The video shows one most interesting thing: Notice that the spider is carefully moving out of the way, just a second before the ant is launched. The spider knows in advance that its current location is about to be hit by a bungee jumping ant, and acts accordingly just in time to avoid the "bullet". We can easily imagine the spider thinking 5,4,3... This means that spider brains can predict the future outcome of a complex movement of objects in the physical system of its trap, and also calculate how much time the fibers will resist the jaw of the ant.

The smart spider is portia, a jumping spider. A quick search uncovers zounds of videos, articles, and scientific publications on them.

They specialize is hunting spiders, changing hunting tactics based on type and number of prey. Yes, they count. They strategize. They make multi-step plans that take them out of sight of prey. And some people keep them as pets.

>And some people keep them as pets.

I can personally vouch for them being great pets.
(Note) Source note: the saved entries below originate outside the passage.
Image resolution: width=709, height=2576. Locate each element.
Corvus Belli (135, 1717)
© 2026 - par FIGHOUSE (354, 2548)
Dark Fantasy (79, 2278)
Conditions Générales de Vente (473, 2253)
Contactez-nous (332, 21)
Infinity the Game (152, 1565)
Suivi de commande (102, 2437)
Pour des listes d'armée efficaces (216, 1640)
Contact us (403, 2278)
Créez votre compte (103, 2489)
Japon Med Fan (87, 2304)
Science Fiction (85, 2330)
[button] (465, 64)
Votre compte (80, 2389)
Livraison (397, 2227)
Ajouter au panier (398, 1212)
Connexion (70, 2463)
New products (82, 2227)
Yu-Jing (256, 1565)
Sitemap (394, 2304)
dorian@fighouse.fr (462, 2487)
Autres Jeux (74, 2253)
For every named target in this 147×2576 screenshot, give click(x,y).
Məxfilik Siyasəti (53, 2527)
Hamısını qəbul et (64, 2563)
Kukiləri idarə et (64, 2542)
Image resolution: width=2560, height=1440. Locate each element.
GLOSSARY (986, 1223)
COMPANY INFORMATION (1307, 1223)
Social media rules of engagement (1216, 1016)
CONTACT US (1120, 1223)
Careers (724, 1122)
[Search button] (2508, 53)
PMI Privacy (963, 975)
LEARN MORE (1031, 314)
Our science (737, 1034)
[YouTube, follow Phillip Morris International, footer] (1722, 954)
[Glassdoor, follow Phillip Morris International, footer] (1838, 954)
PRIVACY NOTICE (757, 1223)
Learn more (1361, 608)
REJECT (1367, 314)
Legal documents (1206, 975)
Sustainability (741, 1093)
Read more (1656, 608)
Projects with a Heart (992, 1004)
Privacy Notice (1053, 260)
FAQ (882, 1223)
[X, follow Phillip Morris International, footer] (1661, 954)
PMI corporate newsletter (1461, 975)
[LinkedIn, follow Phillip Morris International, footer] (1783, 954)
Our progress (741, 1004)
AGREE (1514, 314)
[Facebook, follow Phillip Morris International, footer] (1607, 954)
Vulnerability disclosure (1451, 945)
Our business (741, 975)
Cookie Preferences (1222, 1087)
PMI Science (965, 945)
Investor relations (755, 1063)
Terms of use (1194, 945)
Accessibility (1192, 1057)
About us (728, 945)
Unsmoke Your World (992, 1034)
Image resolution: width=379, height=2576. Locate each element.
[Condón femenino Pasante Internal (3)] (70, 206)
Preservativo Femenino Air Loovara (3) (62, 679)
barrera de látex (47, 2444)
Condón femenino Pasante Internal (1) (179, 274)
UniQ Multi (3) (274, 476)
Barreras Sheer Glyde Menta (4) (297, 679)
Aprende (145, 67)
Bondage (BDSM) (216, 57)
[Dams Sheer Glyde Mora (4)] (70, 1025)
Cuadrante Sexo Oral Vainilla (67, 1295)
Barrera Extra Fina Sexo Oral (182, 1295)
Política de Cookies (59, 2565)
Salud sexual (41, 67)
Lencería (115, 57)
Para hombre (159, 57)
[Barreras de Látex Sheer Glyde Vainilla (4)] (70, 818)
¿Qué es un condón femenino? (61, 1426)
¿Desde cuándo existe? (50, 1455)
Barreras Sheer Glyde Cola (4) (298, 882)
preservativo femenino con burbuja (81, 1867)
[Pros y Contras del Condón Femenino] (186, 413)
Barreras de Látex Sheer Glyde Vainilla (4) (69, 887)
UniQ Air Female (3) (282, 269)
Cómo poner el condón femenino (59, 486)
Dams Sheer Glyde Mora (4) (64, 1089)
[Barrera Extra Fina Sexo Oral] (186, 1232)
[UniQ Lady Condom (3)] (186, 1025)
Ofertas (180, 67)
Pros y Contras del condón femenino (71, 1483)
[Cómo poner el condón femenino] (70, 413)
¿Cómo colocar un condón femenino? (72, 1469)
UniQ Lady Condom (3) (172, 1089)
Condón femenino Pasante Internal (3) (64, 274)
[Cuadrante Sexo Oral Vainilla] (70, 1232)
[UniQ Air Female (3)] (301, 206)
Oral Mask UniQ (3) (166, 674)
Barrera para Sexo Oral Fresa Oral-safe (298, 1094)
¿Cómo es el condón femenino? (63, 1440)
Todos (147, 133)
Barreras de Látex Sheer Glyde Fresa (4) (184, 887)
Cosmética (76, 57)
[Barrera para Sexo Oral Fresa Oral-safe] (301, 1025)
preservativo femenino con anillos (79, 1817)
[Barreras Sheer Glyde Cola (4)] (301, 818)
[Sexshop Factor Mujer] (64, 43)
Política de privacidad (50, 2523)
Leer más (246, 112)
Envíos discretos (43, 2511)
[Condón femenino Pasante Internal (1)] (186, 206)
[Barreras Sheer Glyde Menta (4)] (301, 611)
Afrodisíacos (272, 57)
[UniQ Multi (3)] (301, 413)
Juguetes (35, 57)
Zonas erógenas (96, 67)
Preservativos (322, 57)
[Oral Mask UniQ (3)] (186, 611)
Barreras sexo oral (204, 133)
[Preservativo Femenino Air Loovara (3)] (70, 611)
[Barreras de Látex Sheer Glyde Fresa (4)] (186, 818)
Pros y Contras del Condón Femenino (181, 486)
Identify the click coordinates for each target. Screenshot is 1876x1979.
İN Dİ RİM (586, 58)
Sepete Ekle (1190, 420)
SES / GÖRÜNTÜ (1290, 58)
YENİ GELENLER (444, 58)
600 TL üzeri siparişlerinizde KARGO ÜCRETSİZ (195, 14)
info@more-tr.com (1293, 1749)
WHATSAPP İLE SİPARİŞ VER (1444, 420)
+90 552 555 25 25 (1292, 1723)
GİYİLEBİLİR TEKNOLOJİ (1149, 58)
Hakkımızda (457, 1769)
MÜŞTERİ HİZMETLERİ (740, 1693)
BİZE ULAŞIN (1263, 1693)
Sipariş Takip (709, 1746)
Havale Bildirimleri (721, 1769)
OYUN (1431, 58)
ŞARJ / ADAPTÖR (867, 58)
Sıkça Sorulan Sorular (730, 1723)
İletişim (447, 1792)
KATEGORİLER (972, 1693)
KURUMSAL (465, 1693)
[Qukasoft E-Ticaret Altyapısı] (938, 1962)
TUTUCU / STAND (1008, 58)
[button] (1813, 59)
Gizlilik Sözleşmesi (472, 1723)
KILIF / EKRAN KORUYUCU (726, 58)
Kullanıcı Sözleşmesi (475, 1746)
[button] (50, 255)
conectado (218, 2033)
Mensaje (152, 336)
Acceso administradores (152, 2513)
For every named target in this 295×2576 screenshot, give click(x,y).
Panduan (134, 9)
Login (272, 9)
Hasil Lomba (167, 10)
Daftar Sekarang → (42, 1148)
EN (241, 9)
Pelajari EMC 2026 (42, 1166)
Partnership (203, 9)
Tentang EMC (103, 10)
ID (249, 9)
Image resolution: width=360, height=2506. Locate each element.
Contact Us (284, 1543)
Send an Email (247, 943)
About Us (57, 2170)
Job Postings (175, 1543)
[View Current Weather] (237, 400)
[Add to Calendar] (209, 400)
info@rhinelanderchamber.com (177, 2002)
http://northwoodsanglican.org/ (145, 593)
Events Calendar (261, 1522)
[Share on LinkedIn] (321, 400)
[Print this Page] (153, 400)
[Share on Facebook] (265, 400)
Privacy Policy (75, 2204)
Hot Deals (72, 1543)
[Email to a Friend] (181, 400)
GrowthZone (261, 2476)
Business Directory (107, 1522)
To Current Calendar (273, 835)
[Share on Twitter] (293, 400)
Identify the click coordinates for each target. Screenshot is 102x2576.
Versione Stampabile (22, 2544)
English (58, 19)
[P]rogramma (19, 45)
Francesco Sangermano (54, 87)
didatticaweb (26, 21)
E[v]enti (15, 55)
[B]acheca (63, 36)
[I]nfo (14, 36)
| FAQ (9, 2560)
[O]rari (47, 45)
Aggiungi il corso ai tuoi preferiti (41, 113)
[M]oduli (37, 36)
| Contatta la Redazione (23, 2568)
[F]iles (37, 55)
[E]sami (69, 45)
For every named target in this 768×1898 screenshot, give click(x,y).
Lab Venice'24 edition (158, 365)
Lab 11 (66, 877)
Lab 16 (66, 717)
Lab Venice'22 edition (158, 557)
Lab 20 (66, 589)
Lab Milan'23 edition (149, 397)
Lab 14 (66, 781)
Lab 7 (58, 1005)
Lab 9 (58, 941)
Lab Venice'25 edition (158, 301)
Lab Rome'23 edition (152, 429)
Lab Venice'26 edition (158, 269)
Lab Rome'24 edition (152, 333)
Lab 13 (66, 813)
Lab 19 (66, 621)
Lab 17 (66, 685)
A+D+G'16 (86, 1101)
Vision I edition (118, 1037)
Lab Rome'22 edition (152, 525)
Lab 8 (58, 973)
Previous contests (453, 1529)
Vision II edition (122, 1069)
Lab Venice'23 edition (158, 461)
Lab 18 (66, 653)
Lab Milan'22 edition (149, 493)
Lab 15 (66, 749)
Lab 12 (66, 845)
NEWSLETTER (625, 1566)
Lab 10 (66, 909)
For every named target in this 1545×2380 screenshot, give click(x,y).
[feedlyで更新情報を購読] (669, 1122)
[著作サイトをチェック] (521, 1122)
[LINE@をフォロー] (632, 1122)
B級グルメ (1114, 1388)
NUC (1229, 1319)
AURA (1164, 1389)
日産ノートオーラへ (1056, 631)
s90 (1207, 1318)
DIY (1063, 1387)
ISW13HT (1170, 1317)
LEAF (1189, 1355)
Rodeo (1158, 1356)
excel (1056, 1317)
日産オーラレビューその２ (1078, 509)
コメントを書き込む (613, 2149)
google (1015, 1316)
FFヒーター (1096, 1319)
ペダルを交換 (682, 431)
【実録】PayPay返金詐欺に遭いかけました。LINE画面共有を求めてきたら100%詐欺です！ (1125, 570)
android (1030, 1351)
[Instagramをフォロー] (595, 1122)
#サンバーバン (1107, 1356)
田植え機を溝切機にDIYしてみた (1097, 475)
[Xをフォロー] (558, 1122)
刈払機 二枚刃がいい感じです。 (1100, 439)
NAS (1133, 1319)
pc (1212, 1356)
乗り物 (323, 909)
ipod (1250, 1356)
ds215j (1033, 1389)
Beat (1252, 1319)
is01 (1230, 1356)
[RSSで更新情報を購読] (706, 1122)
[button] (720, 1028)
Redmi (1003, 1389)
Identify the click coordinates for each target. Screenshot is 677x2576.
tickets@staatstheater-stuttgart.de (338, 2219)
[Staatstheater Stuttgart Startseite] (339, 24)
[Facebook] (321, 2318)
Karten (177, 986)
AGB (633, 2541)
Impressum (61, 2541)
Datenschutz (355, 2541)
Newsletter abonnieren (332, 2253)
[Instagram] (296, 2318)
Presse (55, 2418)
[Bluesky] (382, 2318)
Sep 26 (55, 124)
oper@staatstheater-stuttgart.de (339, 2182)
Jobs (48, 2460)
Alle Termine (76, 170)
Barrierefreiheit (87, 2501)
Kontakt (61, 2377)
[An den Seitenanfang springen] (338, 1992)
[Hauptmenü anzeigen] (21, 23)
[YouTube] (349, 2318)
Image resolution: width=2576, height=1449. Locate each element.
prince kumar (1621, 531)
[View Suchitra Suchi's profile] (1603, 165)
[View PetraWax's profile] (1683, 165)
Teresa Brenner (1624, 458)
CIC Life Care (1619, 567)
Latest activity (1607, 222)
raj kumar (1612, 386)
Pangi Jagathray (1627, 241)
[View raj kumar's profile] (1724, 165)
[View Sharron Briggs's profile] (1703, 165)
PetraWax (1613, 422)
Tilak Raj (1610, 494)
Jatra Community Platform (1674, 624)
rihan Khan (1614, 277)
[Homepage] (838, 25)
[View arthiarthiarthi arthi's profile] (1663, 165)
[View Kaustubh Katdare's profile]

They're active during the day, hunt prey, don't need much food or water, and tend to "hide" in silk cases they build along the top of their terrariums so you can always see them. They like to get water from inside flowers, and probably can differentiate between many colors, so adding bright flowers not only makes things prettier, it provides a watering hole and possible hunting advantage over color-blind insects trying to hide.

Of course, if you don't want to set up a terrarium and personally sentence crickets to death, just look at the screens in your windows. Odds are, a jumping spider is already living there and will stay as long as you let it. They're territorial.

Yes! I learned about them reading Adrian Tchaikovsky's excellent scifi book "Children of Time".

I once watched a spider spinning a very crude "parachute" and catching wind to leap between two parked cars about 6 feet apart. Spiders definitely have great spatial reckoning and a level ingenuity in silk use that is pretty shocking for such small creatures.

> Notice that the spider is carefully moving out of the way, just a second before the ant is launched.

It's not moving before the ant is launched. It's moving as soon as the tension in the web is gone, ie. there's movement in their web. Most spiders react to movement in their web.

May be an effect of the video being show in slow motion. Good point. Then this spider is ultra-fast.

Of course, the problem with such a high amount of specialization is that if the green ant disappears, so does this spider.